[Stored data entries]
_____
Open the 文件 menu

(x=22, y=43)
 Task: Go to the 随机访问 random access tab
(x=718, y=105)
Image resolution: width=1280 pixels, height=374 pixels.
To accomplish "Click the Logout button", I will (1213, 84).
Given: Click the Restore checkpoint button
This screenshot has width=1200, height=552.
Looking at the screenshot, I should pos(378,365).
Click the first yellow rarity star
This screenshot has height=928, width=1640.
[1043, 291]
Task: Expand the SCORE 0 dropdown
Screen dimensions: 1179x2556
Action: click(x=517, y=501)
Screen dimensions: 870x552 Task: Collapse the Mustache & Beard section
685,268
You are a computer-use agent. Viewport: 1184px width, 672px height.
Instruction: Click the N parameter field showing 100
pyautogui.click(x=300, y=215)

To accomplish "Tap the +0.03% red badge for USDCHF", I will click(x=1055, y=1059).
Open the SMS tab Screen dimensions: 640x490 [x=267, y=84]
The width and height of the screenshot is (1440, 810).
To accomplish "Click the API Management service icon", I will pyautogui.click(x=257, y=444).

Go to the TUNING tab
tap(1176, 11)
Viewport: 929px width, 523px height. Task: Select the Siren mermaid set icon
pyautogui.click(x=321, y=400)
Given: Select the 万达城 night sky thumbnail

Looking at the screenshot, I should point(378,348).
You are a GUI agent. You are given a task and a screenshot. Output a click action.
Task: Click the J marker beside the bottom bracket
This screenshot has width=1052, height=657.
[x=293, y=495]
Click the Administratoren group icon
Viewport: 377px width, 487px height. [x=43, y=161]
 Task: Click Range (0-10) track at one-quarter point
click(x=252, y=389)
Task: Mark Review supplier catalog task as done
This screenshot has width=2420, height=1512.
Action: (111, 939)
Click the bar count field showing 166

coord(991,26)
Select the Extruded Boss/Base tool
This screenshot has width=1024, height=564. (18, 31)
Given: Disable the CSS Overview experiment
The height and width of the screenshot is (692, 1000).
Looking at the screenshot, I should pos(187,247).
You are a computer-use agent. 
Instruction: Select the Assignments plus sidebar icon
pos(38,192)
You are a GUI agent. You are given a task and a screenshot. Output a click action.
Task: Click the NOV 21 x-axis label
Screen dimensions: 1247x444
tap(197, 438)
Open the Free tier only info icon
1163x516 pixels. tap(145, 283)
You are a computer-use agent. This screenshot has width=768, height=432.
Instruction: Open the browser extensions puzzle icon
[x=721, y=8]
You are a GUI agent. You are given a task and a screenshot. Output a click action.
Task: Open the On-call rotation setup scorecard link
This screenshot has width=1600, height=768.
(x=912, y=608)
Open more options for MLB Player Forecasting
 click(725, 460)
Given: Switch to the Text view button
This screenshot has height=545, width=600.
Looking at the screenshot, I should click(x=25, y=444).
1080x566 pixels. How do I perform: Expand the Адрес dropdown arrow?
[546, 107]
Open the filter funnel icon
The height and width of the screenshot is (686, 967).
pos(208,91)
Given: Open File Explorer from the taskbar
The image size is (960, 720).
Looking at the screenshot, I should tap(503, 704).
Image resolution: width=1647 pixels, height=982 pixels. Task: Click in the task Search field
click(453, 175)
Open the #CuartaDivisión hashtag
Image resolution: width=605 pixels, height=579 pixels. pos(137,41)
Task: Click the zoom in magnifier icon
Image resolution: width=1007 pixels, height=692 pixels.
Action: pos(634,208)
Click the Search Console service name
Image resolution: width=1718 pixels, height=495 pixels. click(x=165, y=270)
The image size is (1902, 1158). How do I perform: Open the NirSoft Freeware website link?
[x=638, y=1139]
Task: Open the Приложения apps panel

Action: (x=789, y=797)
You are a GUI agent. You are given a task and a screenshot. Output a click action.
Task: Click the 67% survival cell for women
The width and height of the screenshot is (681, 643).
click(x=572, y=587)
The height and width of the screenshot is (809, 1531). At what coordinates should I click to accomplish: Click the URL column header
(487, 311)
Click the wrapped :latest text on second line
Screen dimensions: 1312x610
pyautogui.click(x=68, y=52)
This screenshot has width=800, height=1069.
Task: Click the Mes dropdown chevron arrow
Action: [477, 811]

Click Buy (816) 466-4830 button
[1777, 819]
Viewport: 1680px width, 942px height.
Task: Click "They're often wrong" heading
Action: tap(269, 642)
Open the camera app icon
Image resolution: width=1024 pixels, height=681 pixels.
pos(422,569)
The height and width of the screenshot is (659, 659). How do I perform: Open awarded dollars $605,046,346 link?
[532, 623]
_____
◆ YOUR GOAL ◆
Gather from the entries above all lines that include the string "will".

◆ SOLVED EXERCISE ◆
To accomplish "Click the Logout button", I will (1213, 84).
To accomplish "Tap the +0.03% red badge for USDCHF", I will click(x=1055, y=1059).
To accomplish "Click the API Management service icon", I will pyautogui.click(x=257, y=444).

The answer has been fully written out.